Sickle cell disease is a serious health condition that runs in families and can shorten life. In the United States, it affects more people who are black or African-American than other racial or ethnic groups. Sickle cell disease, sometimes called sickle cell anemia, causes episodes or crises of intense pain. It can also cause pregnancy problems and other serious health problems throughout life. Treatment can lower the chance of complications and lengthen life. (womenhealth.gov)

In California, about 85 percent of all people living with Sickle Cell Disease (SCD) are African American, according to the Sickle Cell Disease Foundation of California (SCDFC).

Nearly half of those patients live in the Los Angeles area.

In his 2019-20 budget, which the legislature approved in June, Gov. Newsom allocated $15 million to set up six new sickle cell outpatient treatment centers for adults around the state that will be modeled after the Jeffrey Smith Sickle Cell clinic at the Martin Luther King Community Hospital in southern Los Angeles County. The facility opened on Dec. 2.

The state will also use the funding to staff up on SCD specialists as well as to train clinicians to recognize and treat SCD complications experienced by patients of the debilitating genetic disorder.

“Healing is on the way,” said Assembymember Mike Gipson (D-Carson) at the opening ceremony of the center named for the son of Gil Smith, the founding African-American Mayor of the city of Carson. The younger Smith died from SCD complications in 1982 at the age of 23.

“A $15 million investment by the state of California. That is no small order,” Gipson continued. “Not just this center, but six others throughout the state of California.

The clinics will be located in census tracts of the state with the highest concentrations of people living with SCD whose life expectancy is 30 years shorter than the life expectancy of healthy people without the disorder.

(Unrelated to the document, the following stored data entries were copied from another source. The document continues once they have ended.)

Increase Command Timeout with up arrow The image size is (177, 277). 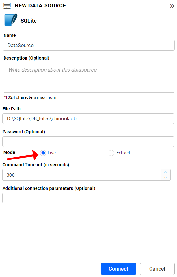tap(165, 172)
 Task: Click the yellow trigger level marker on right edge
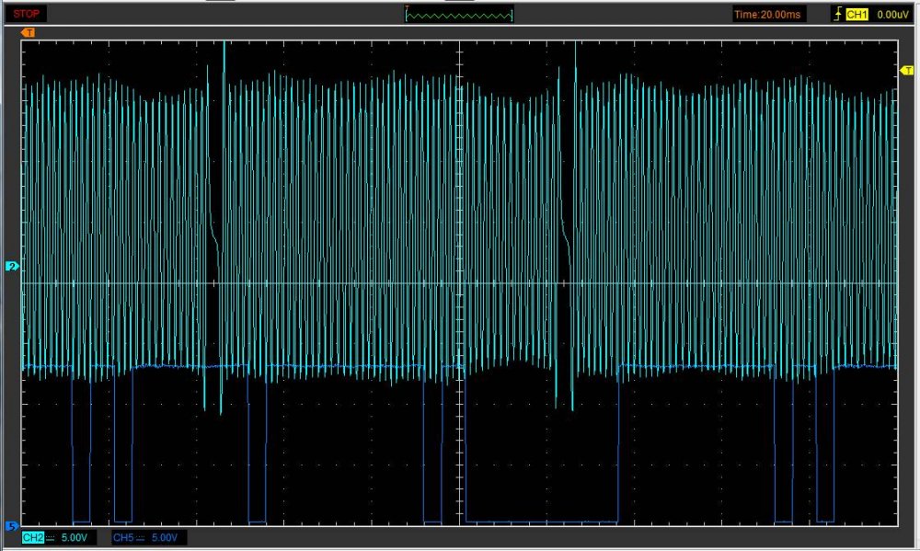(906, 71)
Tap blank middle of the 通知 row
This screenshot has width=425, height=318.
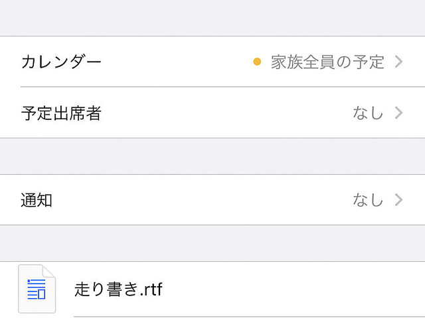coord(199,199)
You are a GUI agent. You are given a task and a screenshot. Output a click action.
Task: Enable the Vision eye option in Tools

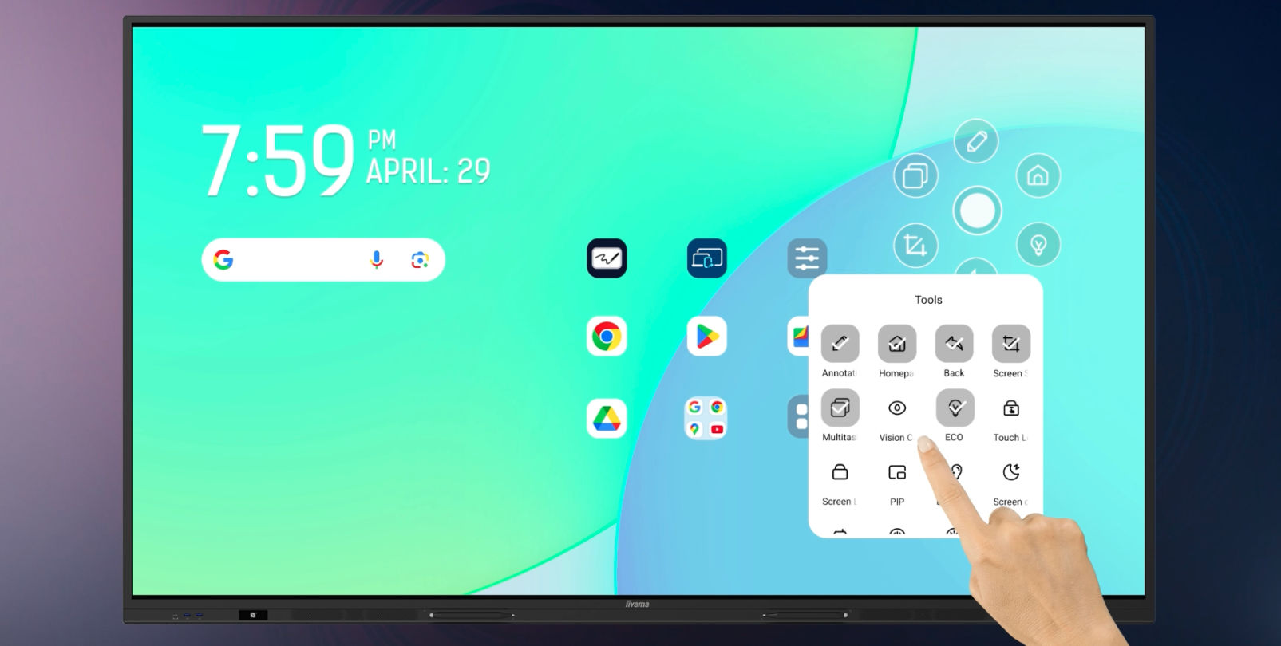(x=896, y=408)
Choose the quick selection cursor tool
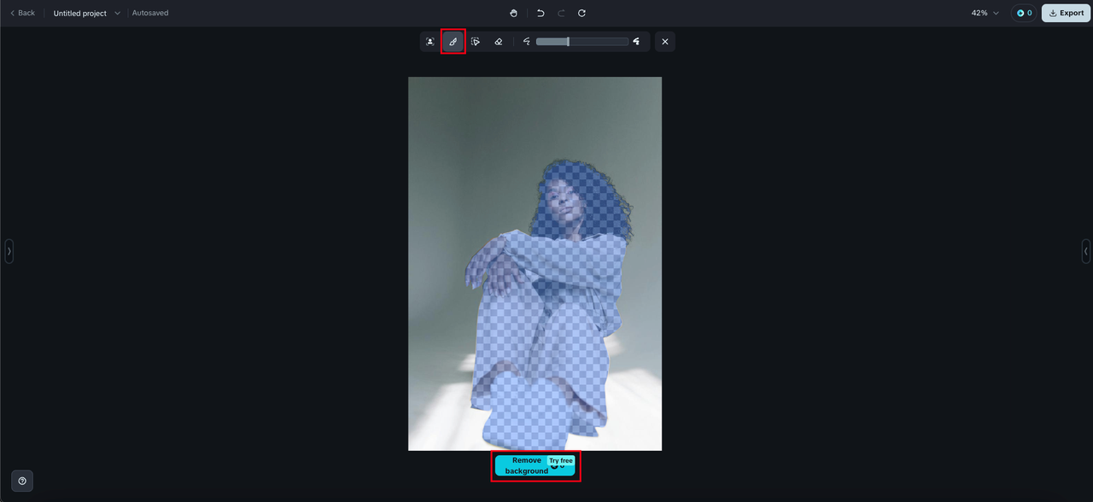Screen dimensions: 1093x502 [476, 42]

Those areas include Los Angeles; San Bernardino and Riverside; Alameda, Contra Costa and San Francisco; Sacramento and Solano; Kern; Fresno and Madera; and San Diego.

California has the highest rates of emergency room visits and hospitalizations of people living with SCD. The state also has a higher-than-average number of persons with SCD dying younger and at higher rates than other places in the country.

Alice Huffman, president of the California-Hawaii conference of the NAACP said the governor’s budget allocation is a “common sense investment.”

“SCD patients are generally enrolled in Medi-Cal managed care plans that are often strained in their ability to contract with appropriate preventive and team-based care that is highly specialized and capable of meeting the unique needs of SCD sufferers,” she wrote in a letter supporting the state funding.

Earlier this year, Gipson introduced a bill in the Assembly, AB 1105, that would have provided legislature-approved funding for the clinics and lowered medical costs for SCD patients. But that piece of legislation died in the Assembly Appropriations Committee in May.

“We are very grateful for this critical funding that will finally help ensure that Californians with Sickle Cell Disease can access the level of medical expertise needed to address the symptoms of their disease so they can live longer, more fulfilling and productive lives,” said Mary Brown, president and CEO of the SCDFC.